Hi all,
I have a question regarding triggers in sideinput. I would try to explain
my doubt with an example.
Suppose we have a data stream of sensor events as follow:
- id, timestamp, type, value
Where:
- id is the sensor id
- timestamp is the event timestamp
- type could be some of this value (measurement, new-state)
- value is a conditional field following this rule. If the type is
'measurement' it is a real number with the measured value. If the type
field is 'new-state' value it is a string with a new sensor state.
We want to produce aggregated data in a time based way (for example by an
hour) as follow:
Report:
{
'timestamp: 'report timestamp',
'sensors': {
'sensorId1': {
'stateA': 'sum of measures in stateA',
'stateB': 'sum of measures in stateB',
'stateC': 'sum of measures in stateC',
....
}
}
}
The state at a given timestamp X is the last known state of that sensor at
that moment. We could have late events (suppose max 15' late).
I thought this solution:
1) Create a 'sideInput' with the states (in a global window)

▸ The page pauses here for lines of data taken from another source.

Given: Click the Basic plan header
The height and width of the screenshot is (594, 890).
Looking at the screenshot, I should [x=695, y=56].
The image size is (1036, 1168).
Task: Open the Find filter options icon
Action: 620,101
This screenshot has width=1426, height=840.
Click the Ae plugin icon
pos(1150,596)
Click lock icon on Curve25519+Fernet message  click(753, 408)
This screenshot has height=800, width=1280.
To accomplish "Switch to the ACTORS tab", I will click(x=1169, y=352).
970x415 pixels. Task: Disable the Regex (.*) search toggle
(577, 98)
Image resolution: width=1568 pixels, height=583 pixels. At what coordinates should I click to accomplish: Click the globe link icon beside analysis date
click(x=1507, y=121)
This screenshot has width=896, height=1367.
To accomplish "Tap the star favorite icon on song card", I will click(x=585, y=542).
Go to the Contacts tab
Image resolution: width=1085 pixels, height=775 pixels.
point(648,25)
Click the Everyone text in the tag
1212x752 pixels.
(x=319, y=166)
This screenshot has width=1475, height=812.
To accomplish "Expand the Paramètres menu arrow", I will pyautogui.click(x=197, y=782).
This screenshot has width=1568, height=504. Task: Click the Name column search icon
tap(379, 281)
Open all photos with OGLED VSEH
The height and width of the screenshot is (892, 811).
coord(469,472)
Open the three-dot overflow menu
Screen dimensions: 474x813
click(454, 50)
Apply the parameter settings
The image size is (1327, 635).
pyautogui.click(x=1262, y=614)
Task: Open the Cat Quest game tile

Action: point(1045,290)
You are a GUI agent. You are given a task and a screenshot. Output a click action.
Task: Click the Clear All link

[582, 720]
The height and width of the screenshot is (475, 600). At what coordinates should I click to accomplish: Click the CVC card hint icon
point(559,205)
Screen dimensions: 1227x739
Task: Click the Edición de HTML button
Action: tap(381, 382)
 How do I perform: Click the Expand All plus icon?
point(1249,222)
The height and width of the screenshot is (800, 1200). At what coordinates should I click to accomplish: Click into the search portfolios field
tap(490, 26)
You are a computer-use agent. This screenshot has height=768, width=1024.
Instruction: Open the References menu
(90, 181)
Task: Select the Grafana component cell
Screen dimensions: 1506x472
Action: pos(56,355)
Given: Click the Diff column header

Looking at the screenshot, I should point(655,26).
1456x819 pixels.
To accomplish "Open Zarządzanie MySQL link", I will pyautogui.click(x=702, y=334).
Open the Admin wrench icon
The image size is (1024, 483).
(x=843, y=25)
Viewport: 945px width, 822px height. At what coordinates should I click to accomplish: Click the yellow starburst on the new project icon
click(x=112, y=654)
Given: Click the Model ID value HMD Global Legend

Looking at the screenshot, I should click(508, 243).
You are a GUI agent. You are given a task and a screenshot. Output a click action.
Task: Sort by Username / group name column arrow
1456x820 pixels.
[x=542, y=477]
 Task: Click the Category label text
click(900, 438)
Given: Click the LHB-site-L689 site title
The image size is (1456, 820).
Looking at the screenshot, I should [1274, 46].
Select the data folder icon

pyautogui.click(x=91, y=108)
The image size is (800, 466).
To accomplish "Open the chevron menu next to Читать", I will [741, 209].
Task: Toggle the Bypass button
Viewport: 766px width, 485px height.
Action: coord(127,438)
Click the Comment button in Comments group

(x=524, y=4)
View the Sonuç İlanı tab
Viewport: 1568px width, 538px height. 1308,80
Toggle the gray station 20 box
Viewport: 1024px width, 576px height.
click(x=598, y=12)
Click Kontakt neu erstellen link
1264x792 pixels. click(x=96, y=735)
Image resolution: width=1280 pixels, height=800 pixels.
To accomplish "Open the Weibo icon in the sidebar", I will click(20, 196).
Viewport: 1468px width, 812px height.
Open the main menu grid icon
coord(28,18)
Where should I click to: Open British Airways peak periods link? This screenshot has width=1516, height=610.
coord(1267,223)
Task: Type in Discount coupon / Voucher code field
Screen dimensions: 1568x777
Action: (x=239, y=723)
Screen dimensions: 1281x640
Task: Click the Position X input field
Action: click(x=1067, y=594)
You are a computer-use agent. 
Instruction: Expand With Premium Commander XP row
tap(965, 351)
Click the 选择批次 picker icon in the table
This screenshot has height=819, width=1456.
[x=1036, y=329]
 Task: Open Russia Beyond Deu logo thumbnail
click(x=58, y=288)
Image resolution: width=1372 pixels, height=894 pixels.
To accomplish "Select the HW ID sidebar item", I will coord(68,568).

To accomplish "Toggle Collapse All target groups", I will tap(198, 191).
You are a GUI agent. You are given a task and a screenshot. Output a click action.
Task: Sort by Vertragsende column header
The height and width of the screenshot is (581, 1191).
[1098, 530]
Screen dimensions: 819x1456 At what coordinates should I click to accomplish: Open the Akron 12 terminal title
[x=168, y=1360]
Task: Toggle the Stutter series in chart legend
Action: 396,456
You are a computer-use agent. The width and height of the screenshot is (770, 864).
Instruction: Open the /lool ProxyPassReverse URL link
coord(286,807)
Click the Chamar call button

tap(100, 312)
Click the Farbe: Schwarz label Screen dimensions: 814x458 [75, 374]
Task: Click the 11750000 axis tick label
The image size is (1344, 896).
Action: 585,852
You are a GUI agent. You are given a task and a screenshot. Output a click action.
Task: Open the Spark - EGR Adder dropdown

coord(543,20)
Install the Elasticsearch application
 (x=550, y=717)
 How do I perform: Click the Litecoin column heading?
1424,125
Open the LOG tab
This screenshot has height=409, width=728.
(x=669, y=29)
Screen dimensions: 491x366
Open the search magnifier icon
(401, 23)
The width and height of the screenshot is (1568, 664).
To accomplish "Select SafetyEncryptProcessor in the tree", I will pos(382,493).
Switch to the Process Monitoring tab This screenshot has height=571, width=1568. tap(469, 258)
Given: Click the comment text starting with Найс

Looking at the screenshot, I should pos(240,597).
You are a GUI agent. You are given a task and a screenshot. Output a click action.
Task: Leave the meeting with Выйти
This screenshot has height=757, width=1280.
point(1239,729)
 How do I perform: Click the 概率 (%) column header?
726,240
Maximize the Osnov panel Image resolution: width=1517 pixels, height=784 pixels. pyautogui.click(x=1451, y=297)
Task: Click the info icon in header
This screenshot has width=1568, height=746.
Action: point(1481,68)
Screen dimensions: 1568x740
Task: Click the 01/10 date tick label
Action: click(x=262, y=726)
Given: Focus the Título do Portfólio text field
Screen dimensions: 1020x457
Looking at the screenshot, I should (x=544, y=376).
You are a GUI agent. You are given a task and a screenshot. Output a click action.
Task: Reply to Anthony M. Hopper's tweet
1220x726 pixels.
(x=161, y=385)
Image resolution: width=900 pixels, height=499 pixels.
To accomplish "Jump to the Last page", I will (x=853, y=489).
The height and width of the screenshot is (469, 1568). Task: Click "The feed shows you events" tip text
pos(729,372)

Window<KV<String, SensorEvent>> sideInputWindow =
Window.<KV<String, SensorEvent>>*into*(new GlobalWindows()) //
.triggering(Repeatedly.*forever*(AfterPane.*elementCountAtLeast*(1)))
//
.accumulatingFiredPanes();
PCollectionView<Map<String, Iterable<TreeMap<Long,EventState>>>>
sensorStates =
....
Where I have an entry to this map for every sensor, and the TreeMap has an
entry for every new state (in the last 15') + 1 we need the previous one in
case we didn't receive state changes in the last 15'.
2) Then, the solution aggregates values based on the sideInput
Window<KV<String, SensorEvent>> mainInputWindow = FixedWindow of an hour
with allowed lateness 15' and accumulating fired panes.
The solution is not working as I expected in this scenario (row order is
processing time order):
Timestamp Sensor Type Value Output Expected
t0 s1 new-state A s1 {A: 0} s1 {A: 0}
t1 s1 measurement 10 s1 {A: 10} s1 {A: 10}
t3 s1 measurement 20 s1 {A: 30} s1 {A: 30}
t2 s1 new-state B No output s1 {A:10 B:20}
I assumed that a new fire in the 'sideInput' would force a new fire in the
'mainInput'. So when t2 arrives, it fires a trigger of the sideInput
producing the new state, and then the mainInput will be recomputed
producing the expected value. Is my assumption wrong?
Thank you